What you need to do: Please return the full listing below without altering anything.

===============

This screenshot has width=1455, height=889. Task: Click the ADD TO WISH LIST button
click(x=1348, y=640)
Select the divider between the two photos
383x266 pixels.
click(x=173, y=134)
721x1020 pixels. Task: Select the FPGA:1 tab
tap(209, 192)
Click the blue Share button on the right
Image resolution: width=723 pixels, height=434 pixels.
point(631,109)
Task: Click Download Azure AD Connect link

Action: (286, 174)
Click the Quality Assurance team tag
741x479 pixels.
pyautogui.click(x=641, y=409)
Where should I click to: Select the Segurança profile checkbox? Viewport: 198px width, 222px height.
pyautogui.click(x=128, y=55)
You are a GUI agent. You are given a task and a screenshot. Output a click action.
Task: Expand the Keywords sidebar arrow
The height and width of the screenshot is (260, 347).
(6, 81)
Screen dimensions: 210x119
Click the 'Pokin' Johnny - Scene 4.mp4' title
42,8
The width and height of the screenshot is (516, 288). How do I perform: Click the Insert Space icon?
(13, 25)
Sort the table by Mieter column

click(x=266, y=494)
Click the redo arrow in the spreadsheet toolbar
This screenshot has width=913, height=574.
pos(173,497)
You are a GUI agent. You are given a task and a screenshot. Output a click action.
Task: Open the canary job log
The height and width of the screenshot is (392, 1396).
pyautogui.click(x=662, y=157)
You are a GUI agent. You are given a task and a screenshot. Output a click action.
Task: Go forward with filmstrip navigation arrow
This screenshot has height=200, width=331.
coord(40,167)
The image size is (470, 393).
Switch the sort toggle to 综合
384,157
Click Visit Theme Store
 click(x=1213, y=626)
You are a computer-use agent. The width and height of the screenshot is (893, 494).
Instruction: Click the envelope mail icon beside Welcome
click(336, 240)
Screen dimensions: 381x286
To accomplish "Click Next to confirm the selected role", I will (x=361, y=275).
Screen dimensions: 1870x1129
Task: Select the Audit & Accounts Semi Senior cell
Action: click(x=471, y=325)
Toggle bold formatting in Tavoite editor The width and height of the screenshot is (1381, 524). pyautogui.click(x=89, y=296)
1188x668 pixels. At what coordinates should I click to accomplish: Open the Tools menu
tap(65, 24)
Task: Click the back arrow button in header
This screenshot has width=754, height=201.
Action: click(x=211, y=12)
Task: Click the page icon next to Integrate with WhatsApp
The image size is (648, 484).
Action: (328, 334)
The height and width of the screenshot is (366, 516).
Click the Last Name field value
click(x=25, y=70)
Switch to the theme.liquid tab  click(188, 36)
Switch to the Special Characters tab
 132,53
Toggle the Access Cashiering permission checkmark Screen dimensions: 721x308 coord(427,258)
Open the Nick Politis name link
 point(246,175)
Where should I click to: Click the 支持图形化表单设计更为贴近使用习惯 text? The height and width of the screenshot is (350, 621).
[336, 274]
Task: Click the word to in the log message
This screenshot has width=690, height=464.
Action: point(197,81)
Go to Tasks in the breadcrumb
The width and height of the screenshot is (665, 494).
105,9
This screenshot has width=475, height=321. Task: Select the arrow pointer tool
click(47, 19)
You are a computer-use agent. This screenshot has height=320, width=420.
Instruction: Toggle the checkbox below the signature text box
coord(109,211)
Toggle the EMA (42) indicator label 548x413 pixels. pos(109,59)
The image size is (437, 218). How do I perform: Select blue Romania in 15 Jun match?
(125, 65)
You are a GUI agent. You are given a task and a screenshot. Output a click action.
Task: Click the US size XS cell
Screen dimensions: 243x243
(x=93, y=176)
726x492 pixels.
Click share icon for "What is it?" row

===============

Exercise result:
This screenshot has width=1455, height=889. Task: Click the ADD TO WISH LIST button
click(x=1348, y=640)
Select the divider between the two photos
383x266 pixels.
click(x=173, y=134)
721x1020 pixels. Task: Select the FPGA:1 tab
tap(209, 192)
Click the blue Share button on the right
Image resolution: width=723 pixels, height=434 pixels.
point(631,109)
Task: Click Download Azure AD Connect link

Action: (286, 174)
Click the Quality Assurance team tag
741x479 pixels.
pyautogui.click(x=641, y=409)
Where should I click to: Select the Segurança profile checkbox? Viewport: 198px width, 222px height.
pyautogui.click(x=128, y=55)
You are a GUI agent. You are given a task and a screenshot. Output a click action.
Task: Expand the Keywords sidebar arrow
The height and width of the screenshot is (260, 347).
(6, 81)
Screen dimensions: 210x119
Click the 'Pokin' Johnny - Scene 4.mp4' title
42,8
The width and height of the screenshot is (516, 288). How do I perform: Click the Insert Space icon?
(13, 25)
Sort the table by Mieter column

click(x=266, y=494)
Click the redo arrow in the spreadsheet toolbar
This screenshot has width=913, height=574.
pos(173,497)
You are a GUI agent. You are given a task and a screenshot. Output a click action.
Task: Open the canary job log
The height and width of the screenshot is (392, 1396).
pyautogui.click(x=662, y=157)
You are a GUI agent. You are given a task and a screenshot. Output a click action.
Task: Go forward with filmstrip navigation arrow
This screenshot has height=200, width=331.
coord(40,167)
The image size is (470, 393).
Switch the sort toggle to 综合
384,157
Click Visit Theme Store
 click(x=1213, y=626)
You are a computer-use agent. The width and height of the screenshot is (893, 494).
Instruction: Click the envelope mail icon beside Welcome
click(336, 240)
Screen dimensions: 381x286
To accomplish "Click Next to confirm the selected role", I will (x=361, y=275).
Screen dimensions: 1870x1129
Task: Select the Audit & Accounts Semi Senior cell
Action: click(x=471, y=325)
Toggle bold formatting in Tavoite editor The width and height of the screenshot is (1381, 524). pyautogui.click(x=89, y=296)
1188x668 pixels. At what coordinates should I click to accomplish: Open the Tools menu
tap(65, 24)
Task: Click the back arrow button in header
This screenshot has width=754, height=201.
Action: click(x=211, y=12)
Task: Click the page icon next to Integrate with WhatsApp
The image size is (648, 484).
Action: (328, 334)
The height and width of the screenshot is (366, 516).
Click the Last Name field value
click(x=25, y=70)
Switch to the theme.liquid tab  click(188, 36)
Switch to the Special Characters tab
 132,53
Toggle the Access Cashiering permission checkmark Screen dimensions: 721x308 coord(427,258)
Open the Nick Politis name link
 point(246,175)
Where should I click to: Click the 支持图形化表单设计更为贴近使用习惯 text? The height and width of the screenshot is (350, 621).
[336, 274]
Task: Click the word to in the log message
This screenshot has width=690, height=464.
Action: point(197,81)
Go to Tasks in the breadcrumb
The width and height of the screenshot is (665, 494).
105,9
This screenshot has width=475, height=321. Task: Select the arrow pointer tool
click(47, 19)
You are a computer-use agent. This screenshot has height=320, width=420.
Instruction: Toggle the checkbox below the signature text box
coord(109,211)
Toggle the EMA (42) indicator label 548x413 pixels. pos(109,59)
The image size is (437, 218). How do I perform: Select blue Romania in 15 Jun match?
(125, 65)
You are a GUI agent. You are given a task and a screenshot. Output a click action.
Task: Click the US size XS cell
Screen dimensions: 243x243
(x=93, y=176)
726x492 pixels.
Click share icon for "What is it?" row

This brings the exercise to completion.